Homer W. Smith, Fish to Philosopher
In Saint-Petersburg, I studied piano under renowned Galina Minsker, famous for her work with playing-related injuries. She introduced me to the work of her teacher Anna Schmidt-Shklovskaya. In my academic research, I explored Schmidt-Shklovskaya’s teaching approach and the work of Ivan Kryzhanovsky, a musician and doctor who Schmidt-Shklovskaya credited for her own healing. I also continued Minsker’s research on the theory of multi-levelled motor control as authored by Russian scientist Nicolai Bernstein.
Building all of this into my playing and teaching practices has led to the development of my unique approach, which incorporates principles of efficient and healthy piano technique and tightly connects them to students’ musical advancement.
Tips on healthy practising habits
Over the last 60-70 years, both musical and medical communities have continued to claim that musicians are underrepresenting the use of the body as a whole. Piano pedagogues still do. We often don’t advise students enough on how to exercise wisely, how to maintain the correct posture, warm-up properly or support the arms and hands using the bigger muscles of the back. Hence, researchers observe a never-ending plethora of playing-related injuries among pianists, such as tendonitis and carpal tunnel syndrome.

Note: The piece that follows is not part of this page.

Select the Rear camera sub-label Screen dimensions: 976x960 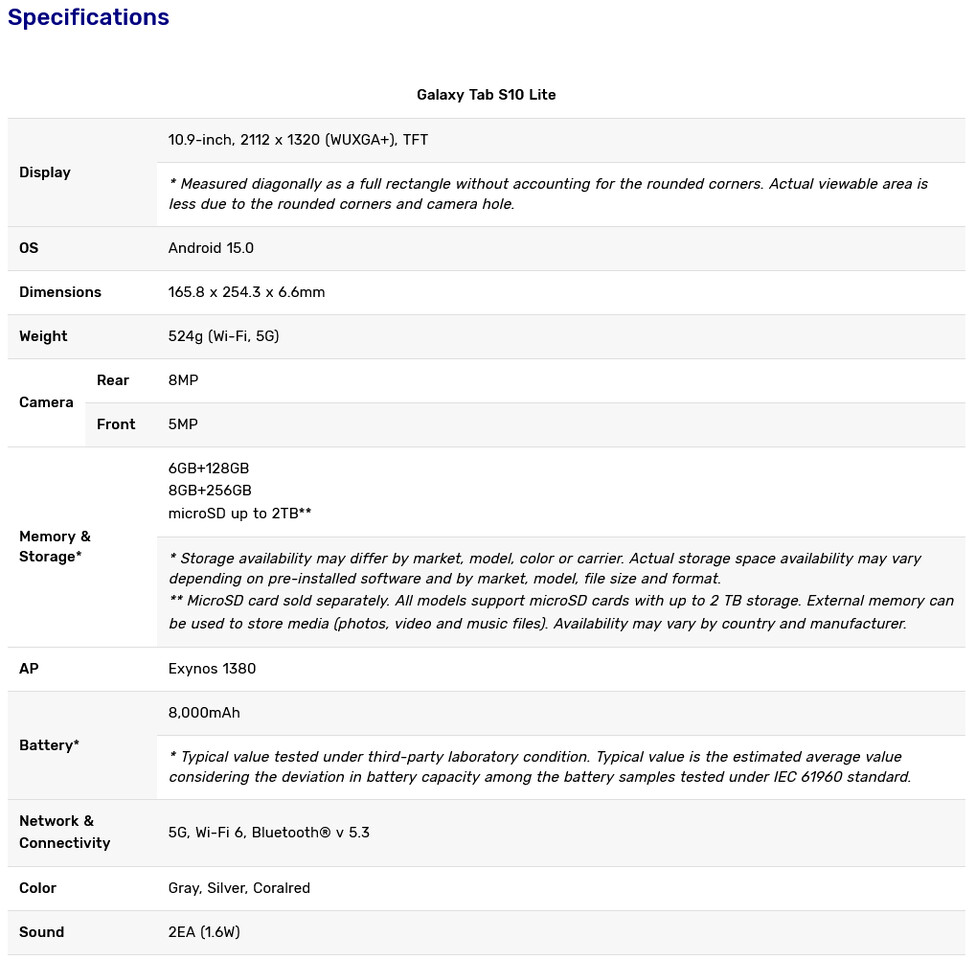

Professor John Mortensen from Ohio advises to start the re-training of an injured player from the shoulders, because they encompass a large proportion of the body. I agree that it’s a good starting point because that’s where tension often accumulates without the student noticing it. Even better is to start at the neck and head and notice any tension there. The Alexander Technique proves to be incredibly valuable here, with its primary control and freeing of the neck. The precision of finger work is also controlled from the shoulder joint. For example, the shoulder joint guides the fingers when we need to thread a needle - any tension in the neck and shoulders impedes the freedom and dexterity of the fingers.
In lessons, I offer exercises that help students balance the work of different muscle groups, which ultimately leads to more comfortable and expressive playing.
Small things matter, such as a step-stool under the feet of young children. In some cases, it might take weeks or even months for students to steady their feet or start noticing their back and shoulder posture, but reminders eventually pay off.
Reminding students to switch activities to avoid repetitive strain; reminding them to simply get up every 15-20 minutes and have a sip of water, walk around for a few minutes and swing their arms to replenish the working muscles with oxygen.